Early twentieth-century philosopher, Elbert Hubbard, wrote that “A friend is someone who knows all about you and still loves you.” In practice, those kinds of friends are hard to find. Most of us have been burned at least once by friends who have rejected us, or even worse, betrayed us by sharing private information that they had come to know about us. Finding a friend who knows us yet still loves us can be hard. But these kinds of friends are also essential to living a full life.

While I love Hubbard’s definition of a friend, it is also a reasonably accurate description of what love is and how we can know when we have found it. (And I am not just talking about the romantic kind.) Love sees us with different eyes. Love does not look for a reason to tear us down but instead seeks circumstances when it can lift us up. Love is seldom ever earned. It is best seen as a gift that we give to each other, not really expecting that the gift will ever be returned. But when it is given back to us, an extraordinary relationship is born.

The Psalmist declares that God has chosen Israel as his own; God’s sacred possession. It would be easy to believe that there must have been something special about Israel for God to give this gift to the nation. But the Bible is clear that Israel did not earn it. Jacob was deceiver all of his life, yet God still exalted him. The people of Israel were small and insignificant among the nations of the world. They tended to be whiners. Israel was also historically faithless, never satisfied with the gifts that came from the hands of God, but instead spending much of their history chasing after the gifts they hoped that they could receive from other gods. They even gave the most precious gift that God had given to them, their children, as offerings on the altars of false gods.

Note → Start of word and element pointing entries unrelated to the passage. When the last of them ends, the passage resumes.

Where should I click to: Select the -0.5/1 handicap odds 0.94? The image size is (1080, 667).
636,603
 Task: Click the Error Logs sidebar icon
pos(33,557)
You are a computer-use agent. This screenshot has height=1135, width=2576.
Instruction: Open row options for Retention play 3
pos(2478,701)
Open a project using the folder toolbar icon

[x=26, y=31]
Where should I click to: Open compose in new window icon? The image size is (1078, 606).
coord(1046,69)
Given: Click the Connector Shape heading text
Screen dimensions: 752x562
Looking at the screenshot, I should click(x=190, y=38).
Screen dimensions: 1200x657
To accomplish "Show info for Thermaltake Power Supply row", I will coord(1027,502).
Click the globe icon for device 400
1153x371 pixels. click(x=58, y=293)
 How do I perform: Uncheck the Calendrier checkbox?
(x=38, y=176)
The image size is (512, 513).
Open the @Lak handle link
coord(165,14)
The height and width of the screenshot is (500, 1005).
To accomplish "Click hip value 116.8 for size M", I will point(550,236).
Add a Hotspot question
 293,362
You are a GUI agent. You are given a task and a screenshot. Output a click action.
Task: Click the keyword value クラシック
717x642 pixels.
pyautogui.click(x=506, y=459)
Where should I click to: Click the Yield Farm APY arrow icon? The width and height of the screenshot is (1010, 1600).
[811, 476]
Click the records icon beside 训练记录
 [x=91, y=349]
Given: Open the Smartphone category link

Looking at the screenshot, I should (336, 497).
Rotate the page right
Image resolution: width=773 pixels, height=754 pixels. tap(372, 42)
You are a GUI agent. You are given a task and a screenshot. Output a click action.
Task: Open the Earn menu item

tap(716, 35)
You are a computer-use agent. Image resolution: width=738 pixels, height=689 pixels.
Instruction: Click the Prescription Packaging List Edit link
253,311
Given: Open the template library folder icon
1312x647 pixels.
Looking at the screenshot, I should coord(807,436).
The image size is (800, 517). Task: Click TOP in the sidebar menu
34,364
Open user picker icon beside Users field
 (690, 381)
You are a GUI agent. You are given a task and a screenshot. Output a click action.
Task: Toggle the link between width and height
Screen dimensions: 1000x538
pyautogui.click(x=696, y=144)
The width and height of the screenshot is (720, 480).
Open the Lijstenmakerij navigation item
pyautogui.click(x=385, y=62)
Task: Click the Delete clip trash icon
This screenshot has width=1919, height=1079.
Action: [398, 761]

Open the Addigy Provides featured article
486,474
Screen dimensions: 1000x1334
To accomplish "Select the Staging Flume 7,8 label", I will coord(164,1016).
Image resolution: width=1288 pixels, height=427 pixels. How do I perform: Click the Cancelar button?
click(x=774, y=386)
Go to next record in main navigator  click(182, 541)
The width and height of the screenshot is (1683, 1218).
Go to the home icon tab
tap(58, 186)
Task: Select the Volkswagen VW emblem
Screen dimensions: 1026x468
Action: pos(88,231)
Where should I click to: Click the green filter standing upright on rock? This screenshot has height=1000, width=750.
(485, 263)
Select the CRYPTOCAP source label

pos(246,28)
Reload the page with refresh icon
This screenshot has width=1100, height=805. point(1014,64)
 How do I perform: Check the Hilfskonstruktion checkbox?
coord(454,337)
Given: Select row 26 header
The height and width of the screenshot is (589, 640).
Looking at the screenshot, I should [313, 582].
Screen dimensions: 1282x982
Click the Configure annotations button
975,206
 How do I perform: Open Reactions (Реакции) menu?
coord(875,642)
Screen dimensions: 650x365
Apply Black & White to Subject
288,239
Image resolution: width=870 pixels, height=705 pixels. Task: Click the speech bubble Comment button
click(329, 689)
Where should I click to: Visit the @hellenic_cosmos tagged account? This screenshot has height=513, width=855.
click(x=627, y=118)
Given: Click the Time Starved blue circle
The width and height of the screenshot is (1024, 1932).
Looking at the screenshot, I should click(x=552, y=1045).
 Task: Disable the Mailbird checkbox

Yet God still chose them. God chose Israel not because she was great, but rather because God was great in love. It was a gift given to Israel, even when they refused to return that gift to God. It is this love of God that Moses makes clear to Israel in Deuteronomy

The Lord did not set his affection on you and choose you because you were more numerous than other peoples, for you were the fewest of all peoples. But it was because the Lord loved you and kept the oath he swore to your ancestors that he brought you out with a mighty hand and redeemed you from the land of slavery, from the power of Pharaoh king of Egypt. Know therefore that the Lord your God is God; he is the faithful God, keeping his covenant of love to a thousand generations of those who love him and keep his commandments (Deuteronomy 7:7-9).

The same argument is also valid for the rest of us. God chooses us not because of anything that we have done, but because his love is great. And when we decide to return that kind of love, a great relationship is born between our God and us.